Every API response pulled will be published to this specific topic.

producer.send(topic, {api_response})

To ensure the system can scale horizontally and process millions of messages simultaneously, topics are split into Partitions. They allow multiple consumers to read from the same topic in parallel.

Within each partition, messages are assigned a unique sequential ID known as an Offset. This allows consumers to track exactly where they left off in reading the stream, ensuring no data is skipped or read twice.

Producer

A producer is any application that publishes data to a Kafka topic. Their only job is to gather data and push it to the broker. For this project, producer.py acts as the producer. It requests data from the weather api, receives a json payload, and sends it to the topic every 5 seconds.

producer = KafkaProducer(
    bootstrap_servers='localhost:9092',
    value_serializer=lambda v: json.dumps(v).encode('utf-8')
    )

while True:
    results = extract()
    producer.send(topic, results)
    time.sleep(5)

Serialization

Kafka is designed for maximum throughput, meaning it doesn't process the internal structure of your data. To Kafka, a complex JSON payload or DataFrame is just an array of raw bytes hence the value_serializer argument in the code block above which transforms the data to Kafka-readable bytes.
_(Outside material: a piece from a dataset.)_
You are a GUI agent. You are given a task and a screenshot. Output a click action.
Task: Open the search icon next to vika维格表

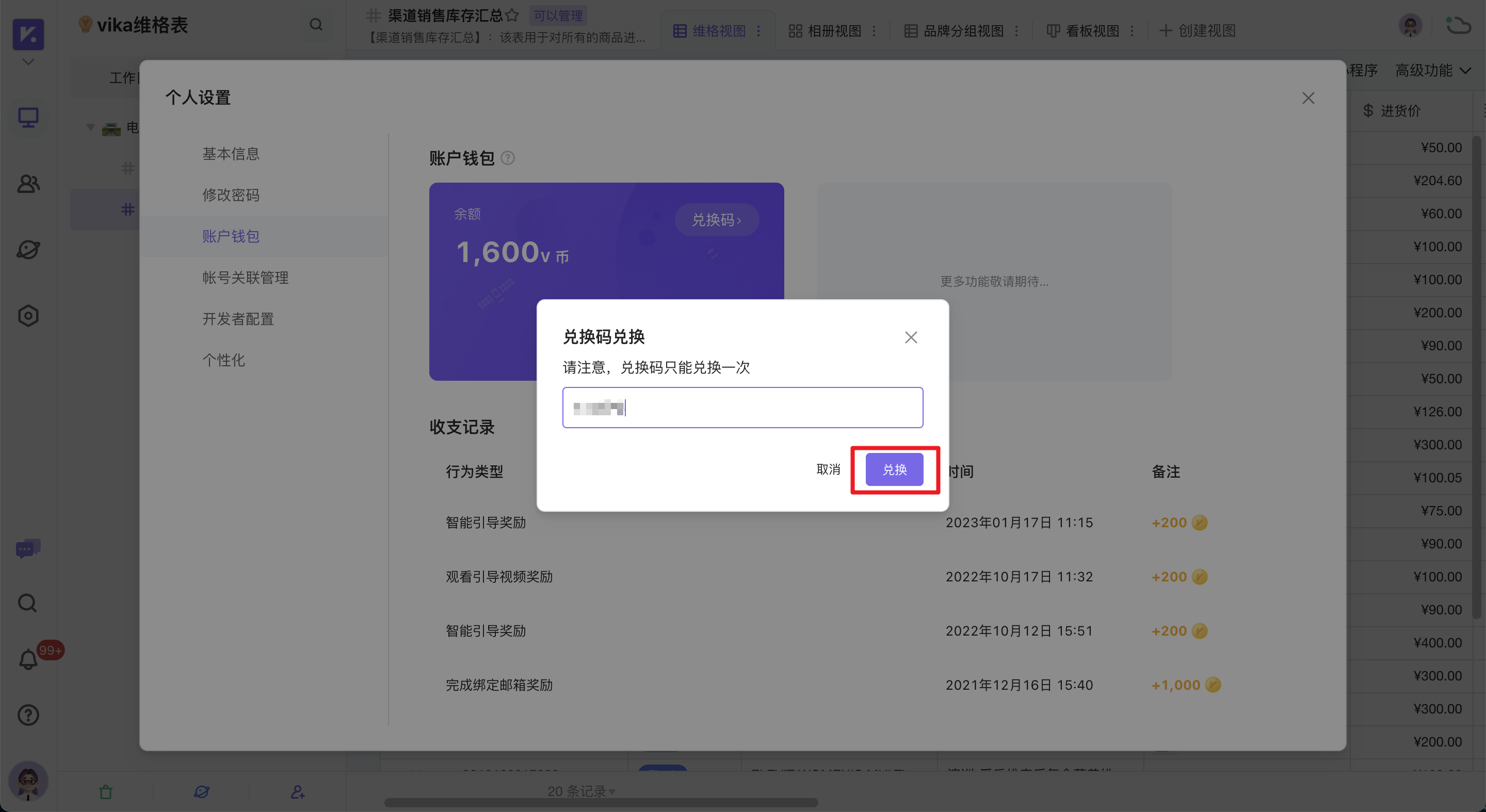click(x=316, y=24)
Conversely, when the data reaches its destination, it must be deserialized back into a readable format. This is why the consumer script includes a matching deserializer value_deserializer.

Consumer

A consumer subscribes to one or more topics, reads the stream of incoming records and processes them. In consumer.py, the script acts as a continuous listener on the weather-info topic. As soon as a new weather event arrives, the consumer receives the event, flattens the nested JSON, converts Unix timestamps into standard datetime formats, and executes an INSERT statement to load the clean data into a Cassandra database table.

for message in consumer:
    raw_data = message.value

    # ... data flattening and timestamp conversion ...

    session.execute(insert_query, (
        raw_data.get('id'),
        unix_to_dt(sys_data.get('sunrise')),
        # ... other fields ...
        sys_data.get('country')
    ))

Unlike a standard Python for loop that ends when it reaches the bottom of a list, a Kafka for message in consumer loop is infinite.

Why use Kafka?
Because, if the OpenWeatherMap API surges, sending exponentially more data, and you have a Python script writing directly to Cassandra, the database might become overwhelmed and crash, taking your entire pipeline down with it.

Kafka on the other hand, acts as an indestructible shock absorber. The Producer can dump millions of records into the Kafka topic at lightning speed and Kafka will just take them. The Consumer will then read from the topic at its own pace, processing and inserting records into Cassandra as fast as it can without overwhelming the database.
And even if the consumer crashes, Kafka remembers exactly where it left off, ensuring zero data loss when it restarts.

Top comments (2)

Andrew Tan • May 29

What you describe is real-time in the most positive case with a smooth performance degradation where kafka acts as the buffer. what's your production experience with real-world data in this specific scenario?

Cliffe Okoth • Jun 19

Not much. I was just exploring Apache Kafka and its foundational concepts.